[Saved entries]

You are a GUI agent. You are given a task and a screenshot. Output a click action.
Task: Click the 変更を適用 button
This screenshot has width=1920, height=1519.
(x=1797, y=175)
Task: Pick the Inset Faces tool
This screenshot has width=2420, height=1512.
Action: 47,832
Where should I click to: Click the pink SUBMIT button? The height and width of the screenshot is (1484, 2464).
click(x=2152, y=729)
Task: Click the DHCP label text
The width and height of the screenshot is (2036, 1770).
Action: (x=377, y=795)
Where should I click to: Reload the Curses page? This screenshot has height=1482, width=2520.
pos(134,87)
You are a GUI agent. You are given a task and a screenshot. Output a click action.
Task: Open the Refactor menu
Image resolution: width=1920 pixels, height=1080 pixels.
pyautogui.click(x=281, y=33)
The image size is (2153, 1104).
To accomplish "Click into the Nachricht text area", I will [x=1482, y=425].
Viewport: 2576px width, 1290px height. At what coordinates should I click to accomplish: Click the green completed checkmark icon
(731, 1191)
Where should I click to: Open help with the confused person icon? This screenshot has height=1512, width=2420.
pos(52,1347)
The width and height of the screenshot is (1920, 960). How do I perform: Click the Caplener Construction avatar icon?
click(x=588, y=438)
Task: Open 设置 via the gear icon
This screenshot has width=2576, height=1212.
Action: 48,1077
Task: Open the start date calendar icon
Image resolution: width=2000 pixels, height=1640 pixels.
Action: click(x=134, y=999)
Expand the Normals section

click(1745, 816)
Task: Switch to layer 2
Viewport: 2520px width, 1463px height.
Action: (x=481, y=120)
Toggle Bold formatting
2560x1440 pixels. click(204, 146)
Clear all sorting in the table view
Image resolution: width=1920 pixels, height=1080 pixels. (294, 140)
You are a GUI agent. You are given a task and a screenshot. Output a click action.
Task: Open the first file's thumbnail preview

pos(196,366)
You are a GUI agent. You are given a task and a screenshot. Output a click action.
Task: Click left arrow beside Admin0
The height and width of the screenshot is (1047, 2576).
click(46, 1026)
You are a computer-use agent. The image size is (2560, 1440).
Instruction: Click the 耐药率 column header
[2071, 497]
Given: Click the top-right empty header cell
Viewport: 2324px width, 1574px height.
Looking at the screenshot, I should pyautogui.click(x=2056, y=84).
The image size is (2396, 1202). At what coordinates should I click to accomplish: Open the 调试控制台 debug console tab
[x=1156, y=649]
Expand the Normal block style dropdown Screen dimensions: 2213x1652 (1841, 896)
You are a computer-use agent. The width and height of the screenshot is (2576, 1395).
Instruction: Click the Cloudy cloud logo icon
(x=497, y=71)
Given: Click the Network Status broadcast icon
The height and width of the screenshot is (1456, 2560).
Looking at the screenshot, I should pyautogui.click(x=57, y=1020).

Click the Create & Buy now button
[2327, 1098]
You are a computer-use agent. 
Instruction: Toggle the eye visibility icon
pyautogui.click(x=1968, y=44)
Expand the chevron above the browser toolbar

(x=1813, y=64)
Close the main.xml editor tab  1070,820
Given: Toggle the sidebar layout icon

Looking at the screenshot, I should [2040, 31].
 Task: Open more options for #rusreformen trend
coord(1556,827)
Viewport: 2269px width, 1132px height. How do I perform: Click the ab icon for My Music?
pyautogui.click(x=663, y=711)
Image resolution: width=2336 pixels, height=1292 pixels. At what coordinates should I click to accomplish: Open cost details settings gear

_Work instruction_
Every line above that holds the word "computer" should be copied out.

_Answer to the problem_
You are a computer-use agent. The image size is (2560, 1440).
You are a computer-use agent. The width and height of the screenshot is (2576, 1395).
You are a computer-use agent. 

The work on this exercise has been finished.